(Saved entries)
──────
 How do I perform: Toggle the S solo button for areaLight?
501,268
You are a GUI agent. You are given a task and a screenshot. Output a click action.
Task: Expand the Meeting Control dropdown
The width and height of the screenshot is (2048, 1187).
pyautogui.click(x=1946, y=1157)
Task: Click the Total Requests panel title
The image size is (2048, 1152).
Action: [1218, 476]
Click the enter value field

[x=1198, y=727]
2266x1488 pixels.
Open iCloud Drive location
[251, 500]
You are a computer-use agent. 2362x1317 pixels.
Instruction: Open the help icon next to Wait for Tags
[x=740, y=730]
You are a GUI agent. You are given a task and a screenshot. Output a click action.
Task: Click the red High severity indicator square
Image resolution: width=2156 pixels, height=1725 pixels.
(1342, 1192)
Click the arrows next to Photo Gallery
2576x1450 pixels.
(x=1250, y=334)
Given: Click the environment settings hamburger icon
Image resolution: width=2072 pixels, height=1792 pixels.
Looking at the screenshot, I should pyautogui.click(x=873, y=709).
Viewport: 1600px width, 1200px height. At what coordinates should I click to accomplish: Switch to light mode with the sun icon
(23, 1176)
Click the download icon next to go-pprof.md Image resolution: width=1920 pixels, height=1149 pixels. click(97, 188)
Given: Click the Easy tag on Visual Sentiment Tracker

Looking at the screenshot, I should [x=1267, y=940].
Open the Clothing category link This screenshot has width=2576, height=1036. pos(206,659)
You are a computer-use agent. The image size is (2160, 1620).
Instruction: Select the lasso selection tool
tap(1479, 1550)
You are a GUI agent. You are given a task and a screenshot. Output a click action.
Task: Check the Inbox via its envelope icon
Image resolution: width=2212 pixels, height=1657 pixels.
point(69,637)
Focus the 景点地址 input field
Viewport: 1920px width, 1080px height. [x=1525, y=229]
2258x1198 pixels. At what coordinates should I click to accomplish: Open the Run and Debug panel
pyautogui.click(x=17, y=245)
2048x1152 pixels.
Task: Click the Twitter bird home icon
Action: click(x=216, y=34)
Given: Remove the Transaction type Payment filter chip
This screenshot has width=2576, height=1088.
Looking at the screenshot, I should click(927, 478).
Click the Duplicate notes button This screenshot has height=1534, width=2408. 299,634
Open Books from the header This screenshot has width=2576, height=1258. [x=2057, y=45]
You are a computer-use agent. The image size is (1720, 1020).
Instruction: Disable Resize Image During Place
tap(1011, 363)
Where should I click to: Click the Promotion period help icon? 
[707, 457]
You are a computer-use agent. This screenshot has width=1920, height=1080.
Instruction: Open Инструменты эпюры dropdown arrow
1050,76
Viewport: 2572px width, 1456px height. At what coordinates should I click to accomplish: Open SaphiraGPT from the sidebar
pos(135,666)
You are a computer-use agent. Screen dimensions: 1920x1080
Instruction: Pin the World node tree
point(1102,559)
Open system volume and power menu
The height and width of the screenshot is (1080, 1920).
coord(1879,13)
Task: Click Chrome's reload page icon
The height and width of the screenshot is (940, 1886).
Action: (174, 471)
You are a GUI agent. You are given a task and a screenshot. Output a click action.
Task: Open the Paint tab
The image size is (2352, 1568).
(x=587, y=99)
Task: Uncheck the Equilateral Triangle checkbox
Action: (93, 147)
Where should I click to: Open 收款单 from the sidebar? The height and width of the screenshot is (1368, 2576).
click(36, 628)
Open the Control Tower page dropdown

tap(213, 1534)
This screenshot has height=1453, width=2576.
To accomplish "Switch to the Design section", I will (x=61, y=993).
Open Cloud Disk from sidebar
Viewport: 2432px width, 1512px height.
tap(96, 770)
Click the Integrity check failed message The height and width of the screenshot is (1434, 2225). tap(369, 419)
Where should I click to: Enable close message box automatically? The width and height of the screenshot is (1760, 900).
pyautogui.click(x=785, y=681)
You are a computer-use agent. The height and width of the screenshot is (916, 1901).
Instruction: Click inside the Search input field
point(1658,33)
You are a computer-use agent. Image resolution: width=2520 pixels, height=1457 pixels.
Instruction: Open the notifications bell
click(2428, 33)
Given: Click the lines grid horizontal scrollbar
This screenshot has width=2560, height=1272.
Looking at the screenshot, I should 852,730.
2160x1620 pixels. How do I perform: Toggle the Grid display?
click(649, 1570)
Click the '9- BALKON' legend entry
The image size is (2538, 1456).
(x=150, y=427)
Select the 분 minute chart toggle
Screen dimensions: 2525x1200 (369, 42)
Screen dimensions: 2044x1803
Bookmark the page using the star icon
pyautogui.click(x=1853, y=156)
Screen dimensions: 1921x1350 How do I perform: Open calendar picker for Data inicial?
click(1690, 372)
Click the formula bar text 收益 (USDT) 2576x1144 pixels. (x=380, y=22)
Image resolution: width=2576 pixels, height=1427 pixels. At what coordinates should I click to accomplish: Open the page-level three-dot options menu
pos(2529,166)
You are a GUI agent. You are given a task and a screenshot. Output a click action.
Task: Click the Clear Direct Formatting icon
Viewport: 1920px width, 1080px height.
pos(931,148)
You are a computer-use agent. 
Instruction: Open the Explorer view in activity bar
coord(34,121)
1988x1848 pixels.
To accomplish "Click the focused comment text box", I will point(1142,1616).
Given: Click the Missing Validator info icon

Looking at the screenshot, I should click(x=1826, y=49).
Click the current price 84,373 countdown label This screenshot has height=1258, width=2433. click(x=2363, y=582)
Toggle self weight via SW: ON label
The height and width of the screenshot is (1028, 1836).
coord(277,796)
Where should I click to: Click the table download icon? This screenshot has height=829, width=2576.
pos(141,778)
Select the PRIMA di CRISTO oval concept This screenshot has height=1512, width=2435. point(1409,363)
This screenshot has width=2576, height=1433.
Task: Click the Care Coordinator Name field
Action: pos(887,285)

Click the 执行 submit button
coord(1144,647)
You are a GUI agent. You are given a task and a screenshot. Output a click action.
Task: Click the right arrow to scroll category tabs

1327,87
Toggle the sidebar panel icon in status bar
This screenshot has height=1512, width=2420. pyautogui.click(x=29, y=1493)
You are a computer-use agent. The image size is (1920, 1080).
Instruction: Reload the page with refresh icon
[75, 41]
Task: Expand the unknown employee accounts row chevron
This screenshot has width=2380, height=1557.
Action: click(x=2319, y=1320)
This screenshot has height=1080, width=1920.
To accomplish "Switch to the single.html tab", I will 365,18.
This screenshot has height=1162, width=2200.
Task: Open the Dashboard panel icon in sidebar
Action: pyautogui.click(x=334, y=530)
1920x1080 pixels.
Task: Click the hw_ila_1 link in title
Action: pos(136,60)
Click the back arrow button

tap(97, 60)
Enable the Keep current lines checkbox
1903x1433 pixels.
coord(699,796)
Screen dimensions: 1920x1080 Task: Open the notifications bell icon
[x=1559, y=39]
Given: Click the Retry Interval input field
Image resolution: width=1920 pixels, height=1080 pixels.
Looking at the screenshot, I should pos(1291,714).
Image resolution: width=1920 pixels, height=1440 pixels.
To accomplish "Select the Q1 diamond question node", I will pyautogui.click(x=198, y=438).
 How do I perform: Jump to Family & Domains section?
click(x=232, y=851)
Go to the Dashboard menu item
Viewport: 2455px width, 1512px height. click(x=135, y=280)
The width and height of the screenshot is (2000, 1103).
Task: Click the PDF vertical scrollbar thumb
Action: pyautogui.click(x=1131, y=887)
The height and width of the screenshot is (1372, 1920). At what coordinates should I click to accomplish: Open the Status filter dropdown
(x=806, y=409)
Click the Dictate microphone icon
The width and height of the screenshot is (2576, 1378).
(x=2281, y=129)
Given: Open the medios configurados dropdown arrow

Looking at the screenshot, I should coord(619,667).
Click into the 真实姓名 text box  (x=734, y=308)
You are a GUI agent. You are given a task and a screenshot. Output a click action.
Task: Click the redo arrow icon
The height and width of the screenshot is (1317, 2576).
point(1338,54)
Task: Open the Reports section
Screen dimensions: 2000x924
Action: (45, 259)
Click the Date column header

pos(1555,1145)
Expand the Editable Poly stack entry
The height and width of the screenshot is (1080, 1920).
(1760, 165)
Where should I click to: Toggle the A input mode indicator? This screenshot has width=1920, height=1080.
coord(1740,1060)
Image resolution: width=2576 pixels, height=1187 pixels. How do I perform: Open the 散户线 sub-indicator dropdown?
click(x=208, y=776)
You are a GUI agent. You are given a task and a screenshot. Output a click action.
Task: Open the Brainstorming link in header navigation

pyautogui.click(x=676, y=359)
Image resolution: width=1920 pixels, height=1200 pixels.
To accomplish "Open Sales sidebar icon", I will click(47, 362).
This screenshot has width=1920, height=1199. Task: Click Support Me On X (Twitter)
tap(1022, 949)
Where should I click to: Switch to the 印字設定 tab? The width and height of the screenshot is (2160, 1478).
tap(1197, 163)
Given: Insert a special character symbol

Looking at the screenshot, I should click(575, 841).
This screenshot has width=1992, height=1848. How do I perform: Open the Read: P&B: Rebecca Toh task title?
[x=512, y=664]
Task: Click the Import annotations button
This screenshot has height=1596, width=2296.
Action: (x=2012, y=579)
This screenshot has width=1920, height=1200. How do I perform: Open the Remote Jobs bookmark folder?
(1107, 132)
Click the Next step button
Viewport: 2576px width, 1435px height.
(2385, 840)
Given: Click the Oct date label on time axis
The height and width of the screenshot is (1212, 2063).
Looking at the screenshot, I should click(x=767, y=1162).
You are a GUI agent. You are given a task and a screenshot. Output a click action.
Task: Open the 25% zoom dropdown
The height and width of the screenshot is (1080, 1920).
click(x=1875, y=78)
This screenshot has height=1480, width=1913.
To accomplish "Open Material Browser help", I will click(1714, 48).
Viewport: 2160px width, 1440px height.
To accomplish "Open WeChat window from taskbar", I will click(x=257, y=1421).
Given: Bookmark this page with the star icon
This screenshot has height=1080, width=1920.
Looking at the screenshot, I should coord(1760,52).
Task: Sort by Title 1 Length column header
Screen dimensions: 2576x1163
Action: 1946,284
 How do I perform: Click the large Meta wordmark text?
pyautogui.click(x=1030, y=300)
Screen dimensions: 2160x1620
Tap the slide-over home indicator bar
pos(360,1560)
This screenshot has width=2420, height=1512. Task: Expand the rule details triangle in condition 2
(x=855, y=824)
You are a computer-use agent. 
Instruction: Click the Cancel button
──────
▶ _Exercise description_:
Scan the lines above for "Bookmark the page using the star icon" and for "Click the formula". Repeat exactly the line holding each of them and every line in between.

▶ _Answer section_:
Bookmark the page using the star icon
pyautogui.click(x=1853, y=156)
Screen dimensions: 1921x1350 How do I perform: Open calendar picker for Data inicial?
click(1690, 372)
Click the formula bar text 收益 (USDT) 2576x1144 pixels. (x=380, y=22)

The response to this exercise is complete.